Green Pass a lavoro, i nuovi chiarimenti: smart working, controlli a campione

Il lavoratore che svolge la propria attività in smart working, non entrando in uffici o in altri luoghi di lavoro non dovrà avere, come è ovvio, alcun certificato per lavorare da casa.

Una precisazione che potrebbe sembrare banale, ma fa da gancio ad un ulteriore punto nodale messo in chiaro dall’Esecutivo: la modalità di lavoro agile non può essere impiegata per eludere l’obbligo di esibizione del Green Pass.

Ed è a tal proposito che è bene tenere a mente che per i dipendenti pubblici il DPCM del 24 settembre ha anticipato il ritorno a lavoro in presenza dal 1° gennaio 2022 a metà ottobre prossimo.

Dal 15 ottobre, quindi, insieme all’entrata in vigore del vincolo sulla certificazione verde, il lavoro agile non sarà più considerato come una delle modalità ordinarie di svolgimento della prestazione lavorativa nel pubblico impiego.

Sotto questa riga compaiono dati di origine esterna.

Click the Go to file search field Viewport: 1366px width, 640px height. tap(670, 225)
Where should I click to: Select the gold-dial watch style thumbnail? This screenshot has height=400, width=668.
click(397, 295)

Un ritorno in presenza che quindi rende impossibile l’elusione a cui fa riferimento il chiarimento del Governo.

Infine, un altro aspetto controverso a cui il Governo ha dedicato una FAQ è quello dei controlli e delle eventuali sanzioni ai datori di lavoro in caso di irregolarità venute alla luce successivamente a verifiche delle autorità competenti.

Le aziende che effettueranno controlli a campione sul personale, sempre nel rispetto degli “adeguati modelli organizzativi” così come previsto dal DL n. 127/2021, non subiranno alcuna conseguenza nel caso in cui un controllo delle autorità dovesse riscontrare lavoratori senza Green Pass.

Si rimane in attesa delle successive indicazioni su contenuti e caratteristiche di tali modelli organizzativi le quali dovrebbero essere rilasciate a breve, visto l’avvicinarsi della data fatidica del 15 settembre.